::: DATASET EXCERPTS :::

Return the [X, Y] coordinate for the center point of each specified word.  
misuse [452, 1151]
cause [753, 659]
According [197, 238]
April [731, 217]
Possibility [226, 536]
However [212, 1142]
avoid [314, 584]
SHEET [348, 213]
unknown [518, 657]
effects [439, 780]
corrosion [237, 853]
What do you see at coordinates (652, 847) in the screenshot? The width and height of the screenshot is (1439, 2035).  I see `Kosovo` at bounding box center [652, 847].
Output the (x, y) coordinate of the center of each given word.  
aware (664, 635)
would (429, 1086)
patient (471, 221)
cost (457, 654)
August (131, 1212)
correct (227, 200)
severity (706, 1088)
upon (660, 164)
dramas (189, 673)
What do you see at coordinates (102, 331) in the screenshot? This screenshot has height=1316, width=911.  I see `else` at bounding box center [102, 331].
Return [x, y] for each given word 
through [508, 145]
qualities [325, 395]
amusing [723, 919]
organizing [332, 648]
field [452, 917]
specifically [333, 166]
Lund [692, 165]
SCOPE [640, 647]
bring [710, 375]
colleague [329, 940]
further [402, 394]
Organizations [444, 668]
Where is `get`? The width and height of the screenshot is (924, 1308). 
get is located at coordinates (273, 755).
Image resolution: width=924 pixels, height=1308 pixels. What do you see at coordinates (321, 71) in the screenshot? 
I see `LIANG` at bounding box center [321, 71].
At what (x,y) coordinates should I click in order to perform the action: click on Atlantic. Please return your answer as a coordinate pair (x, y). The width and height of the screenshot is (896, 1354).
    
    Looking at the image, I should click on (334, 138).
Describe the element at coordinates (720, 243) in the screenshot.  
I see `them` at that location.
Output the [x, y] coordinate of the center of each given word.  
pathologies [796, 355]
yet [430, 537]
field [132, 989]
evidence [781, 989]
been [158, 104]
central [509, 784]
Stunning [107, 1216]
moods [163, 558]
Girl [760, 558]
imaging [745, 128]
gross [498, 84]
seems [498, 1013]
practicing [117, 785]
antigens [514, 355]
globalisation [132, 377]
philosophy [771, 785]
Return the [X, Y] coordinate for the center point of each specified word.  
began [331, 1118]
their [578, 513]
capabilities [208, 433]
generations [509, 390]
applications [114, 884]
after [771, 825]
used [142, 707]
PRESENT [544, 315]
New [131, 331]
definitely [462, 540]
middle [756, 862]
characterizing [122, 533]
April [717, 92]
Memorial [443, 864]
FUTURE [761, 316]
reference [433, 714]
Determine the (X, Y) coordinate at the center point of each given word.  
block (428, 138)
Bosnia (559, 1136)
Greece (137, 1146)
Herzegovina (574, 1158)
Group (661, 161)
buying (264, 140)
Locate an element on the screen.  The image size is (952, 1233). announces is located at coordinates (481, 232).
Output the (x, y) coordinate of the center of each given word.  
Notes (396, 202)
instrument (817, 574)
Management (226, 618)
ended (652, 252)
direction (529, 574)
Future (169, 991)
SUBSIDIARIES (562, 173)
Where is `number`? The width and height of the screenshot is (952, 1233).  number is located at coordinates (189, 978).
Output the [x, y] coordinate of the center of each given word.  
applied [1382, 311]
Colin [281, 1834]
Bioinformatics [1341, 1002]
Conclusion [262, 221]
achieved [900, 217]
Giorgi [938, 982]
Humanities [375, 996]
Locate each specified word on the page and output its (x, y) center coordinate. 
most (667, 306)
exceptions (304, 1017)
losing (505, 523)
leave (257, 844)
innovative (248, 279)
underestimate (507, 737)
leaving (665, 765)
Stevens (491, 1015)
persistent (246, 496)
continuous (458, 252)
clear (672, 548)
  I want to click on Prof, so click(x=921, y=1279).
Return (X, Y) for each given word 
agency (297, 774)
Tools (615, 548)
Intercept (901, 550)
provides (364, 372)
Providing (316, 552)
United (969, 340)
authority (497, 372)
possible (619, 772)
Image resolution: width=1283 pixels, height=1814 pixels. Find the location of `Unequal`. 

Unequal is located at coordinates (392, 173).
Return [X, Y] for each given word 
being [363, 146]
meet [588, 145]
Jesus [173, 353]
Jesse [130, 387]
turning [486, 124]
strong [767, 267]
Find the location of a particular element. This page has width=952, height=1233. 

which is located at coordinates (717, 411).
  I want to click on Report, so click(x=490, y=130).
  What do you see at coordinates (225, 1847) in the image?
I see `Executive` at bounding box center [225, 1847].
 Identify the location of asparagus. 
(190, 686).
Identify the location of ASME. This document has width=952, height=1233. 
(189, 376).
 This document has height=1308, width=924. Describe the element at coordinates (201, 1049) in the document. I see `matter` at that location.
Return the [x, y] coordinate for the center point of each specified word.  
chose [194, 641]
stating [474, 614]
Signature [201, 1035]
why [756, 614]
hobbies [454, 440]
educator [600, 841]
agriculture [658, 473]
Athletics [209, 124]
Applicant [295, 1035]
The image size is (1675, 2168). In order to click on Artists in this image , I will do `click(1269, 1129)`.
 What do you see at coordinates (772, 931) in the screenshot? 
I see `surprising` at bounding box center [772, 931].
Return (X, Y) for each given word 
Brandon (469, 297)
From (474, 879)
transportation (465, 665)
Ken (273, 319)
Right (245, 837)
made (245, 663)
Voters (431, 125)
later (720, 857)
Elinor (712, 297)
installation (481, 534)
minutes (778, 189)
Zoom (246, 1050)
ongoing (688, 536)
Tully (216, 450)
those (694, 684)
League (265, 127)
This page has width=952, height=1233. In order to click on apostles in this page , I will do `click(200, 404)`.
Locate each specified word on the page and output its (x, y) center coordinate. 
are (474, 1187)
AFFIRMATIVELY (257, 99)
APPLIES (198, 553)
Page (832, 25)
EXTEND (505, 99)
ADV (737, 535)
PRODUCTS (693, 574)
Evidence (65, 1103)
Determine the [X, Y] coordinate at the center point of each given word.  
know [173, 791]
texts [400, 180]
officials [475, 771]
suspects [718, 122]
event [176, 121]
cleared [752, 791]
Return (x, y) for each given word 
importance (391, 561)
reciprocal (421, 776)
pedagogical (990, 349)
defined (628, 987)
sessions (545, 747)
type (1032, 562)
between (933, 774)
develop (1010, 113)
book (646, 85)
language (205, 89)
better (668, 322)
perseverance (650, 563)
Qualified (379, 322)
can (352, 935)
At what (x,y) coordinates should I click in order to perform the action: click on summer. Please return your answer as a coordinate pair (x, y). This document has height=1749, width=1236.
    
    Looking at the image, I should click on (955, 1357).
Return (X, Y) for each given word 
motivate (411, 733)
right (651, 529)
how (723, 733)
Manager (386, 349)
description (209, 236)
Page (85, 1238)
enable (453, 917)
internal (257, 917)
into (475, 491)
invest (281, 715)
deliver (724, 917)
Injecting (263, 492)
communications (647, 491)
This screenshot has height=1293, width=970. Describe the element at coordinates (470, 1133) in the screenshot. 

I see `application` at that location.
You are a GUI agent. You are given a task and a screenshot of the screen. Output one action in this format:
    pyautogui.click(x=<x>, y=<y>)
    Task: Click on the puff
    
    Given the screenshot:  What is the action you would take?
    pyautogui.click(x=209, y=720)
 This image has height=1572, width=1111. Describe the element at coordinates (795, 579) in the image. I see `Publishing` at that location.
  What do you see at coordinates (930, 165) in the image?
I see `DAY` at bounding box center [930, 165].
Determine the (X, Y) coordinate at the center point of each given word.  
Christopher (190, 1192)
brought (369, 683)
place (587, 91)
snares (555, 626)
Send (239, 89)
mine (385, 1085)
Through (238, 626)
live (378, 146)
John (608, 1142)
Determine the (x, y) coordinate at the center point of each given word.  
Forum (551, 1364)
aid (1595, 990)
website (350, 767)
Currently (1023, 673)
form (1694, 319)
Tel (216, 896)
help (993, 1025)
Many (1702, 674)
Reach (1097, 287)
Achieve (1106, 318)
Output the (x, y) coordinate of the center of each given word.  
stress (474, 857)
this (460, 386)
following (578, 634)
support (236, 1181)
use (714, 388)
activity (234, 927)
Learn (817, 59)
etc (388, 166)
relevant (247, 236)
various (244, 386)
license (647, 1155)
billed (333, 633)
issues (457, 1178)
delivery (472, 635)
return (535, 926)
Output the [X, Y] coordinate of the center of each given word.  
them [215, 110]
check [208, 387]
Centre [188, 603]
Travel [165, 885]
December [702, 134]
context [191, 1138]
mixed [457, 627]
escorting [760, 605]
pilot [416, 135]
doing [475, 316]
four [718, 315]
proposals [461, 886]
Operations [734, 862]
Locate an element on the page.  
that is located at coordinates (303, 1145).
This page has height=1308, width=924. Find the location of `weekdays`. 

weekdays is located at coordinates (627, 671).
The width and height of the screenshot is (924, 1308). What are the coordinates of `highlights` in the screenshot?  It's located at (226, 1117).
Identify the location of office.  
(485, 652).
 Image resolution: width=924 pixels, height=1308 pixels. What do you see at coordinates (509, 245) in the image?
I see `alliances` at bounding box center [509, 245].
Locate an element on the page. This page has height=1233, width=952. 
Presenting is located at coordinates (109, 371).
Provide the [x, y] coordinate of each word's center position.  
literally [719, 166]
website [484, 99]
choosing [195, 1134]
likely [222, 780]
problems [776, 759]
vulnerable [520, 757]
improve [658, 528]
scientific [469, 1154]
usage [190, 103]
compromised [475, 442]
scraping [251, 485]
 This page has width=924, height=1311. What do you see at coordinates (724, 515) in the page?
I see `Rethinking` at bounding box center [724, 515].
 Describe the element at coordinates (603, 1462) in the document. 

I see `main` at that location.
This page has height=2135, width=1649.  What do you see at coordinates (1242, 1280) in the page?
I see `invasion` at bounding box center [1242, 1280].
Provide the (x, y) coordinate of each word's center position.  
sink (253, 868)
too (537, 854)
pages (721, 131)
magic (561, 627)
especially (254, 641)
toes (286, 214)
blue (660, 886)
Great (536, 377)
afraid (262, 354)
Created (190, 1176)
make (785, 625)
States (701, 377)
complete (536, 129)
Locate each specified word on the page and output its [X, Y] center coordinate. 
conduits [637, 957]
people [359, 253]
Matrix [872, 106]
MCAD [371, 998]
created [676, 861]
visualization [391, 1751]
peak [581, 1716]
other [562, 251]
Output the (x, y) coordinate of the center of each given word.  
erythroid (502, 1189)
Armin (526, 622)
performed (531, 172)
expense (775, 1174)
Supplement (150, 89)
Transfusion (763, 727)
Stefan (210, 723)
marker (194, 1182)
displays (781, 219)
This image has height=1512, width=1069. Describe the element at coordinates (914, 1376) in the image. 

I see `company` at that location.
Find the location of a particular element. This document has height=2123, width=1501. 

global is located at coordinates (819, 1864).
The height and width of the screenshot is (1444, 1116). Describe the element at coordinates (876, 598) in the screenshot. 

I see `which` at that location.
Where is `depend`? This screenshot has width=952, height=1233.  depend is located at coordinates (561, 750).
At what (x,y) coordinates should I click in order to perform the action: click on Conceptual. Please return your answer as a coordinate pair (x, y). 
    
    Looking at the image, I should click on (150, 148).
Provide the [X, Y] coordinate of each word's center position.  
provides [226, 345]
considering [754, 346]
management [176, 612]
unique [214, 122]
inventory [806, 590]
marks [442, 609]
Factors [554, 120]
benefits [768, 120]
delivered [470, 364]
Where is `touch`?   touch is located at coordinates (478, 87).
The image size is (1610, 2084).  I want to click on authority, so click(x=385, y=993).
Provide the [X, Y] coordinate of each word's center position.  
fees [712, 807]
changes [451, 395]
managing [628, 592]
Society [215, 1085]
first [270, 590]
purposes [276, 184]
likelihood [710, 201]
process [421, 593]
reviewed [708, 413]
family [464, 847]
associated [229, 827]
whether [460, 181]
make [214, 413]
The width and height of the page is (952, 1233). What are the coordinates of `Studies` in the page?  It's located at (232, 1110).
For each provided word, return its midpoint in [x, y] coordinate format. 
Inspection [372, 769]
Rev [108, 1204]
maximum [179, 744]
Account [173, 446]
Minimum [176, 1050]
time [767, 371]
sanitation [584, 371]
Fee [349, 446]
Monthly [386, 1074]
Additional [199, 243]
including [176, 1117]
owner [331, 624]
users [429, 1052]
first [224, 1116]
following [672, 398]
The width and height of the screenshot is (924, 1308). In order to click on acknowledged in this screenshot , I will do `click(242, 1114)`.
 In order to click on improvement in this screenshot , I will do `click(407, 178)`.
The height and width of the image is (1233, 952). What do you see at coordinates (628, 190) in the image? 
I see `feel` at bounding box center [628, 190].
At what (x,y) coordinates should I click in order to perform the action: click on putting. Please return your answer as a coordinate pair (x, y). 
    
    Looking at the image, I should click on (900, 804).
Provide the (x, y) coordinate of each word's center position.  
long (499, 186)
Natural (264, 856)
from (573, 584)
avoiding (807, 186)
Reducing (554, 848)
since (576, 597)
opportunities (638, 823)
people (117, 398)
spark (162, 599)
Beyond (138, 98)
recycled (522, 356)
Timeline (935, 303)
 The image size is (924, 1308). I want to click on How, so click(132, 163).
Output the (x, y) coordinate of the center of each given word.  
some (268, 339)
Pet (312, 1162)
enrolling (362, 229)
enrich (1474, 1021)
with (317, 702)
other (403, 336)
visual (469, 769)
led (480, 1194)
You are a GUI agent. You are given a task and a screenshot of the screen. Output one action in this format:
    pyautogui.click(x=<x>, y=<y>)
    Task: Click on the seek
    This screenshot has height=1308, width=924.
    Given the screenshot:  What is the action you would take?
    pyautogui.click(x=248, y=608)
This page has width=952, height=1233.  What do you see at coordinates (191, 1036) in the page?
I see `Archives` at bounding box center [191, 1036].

:::

- **GOAL**
Repeat the items from the line with "pages (721, 131)" to the line with "unique [214, 122]", both included, exactly as they appear.

- **RESPONSE**
pages (721, 131)
magic (561, 627)
especially (254, 641)
toes (286, 214)
blue (660, 886)
Great (536, 377)
afraid (262, 354)
Created (190, 1176)
make (785, 625)
States (701, 377)
complete (536, 129)
Locate each specified word on the page and output its [X, Y] center coordinate. 
conduits [637, 957]
people [359, 253]
Matrix [872, 106]
MCAD [371, 998]
created [676, 861]
visualization [391, 1751]
peak [581, 1716]
other [562, 251]
Output the (x, y) coordinate of the center of each given word.  
erythroid (502, 1189)
Armin (526, 622)
performed (531, 172)
expense (775, 1174)
Supplement (150, 89)
Transfusion (763, 727)
Stefan (210, 723)
marker (194, 1182)
displays (781, 219)
This image has height=1512, width=1069. Describe the element at coordinates (914, 1376) in the image. 

I see `company` at that location.
Find the location of a particular element. This document has height=2123, width=1501. 

global is located at coordinates (819, 1864).
The height and width of the screenshot is (1444, 1116). Describe the element at coordinates (876, 598) in the screenshot. 

I see `which` at that location.
Where is `depend`? This screenshot has width=952, height=1233.  depend is located at coordinates (561, 750).
At what (x,y) coordinates should I click in order to perform the action: click on Conceptual. Please return your answer as a coordinate pair (x, y). 
    
    Looking at the image, I should click on (150, 148).
Provide the [X, Y] coordinate of each word's center position.  
provides [226, 345]
considering [754, 346]
management [176, 612]
unique [214, 122]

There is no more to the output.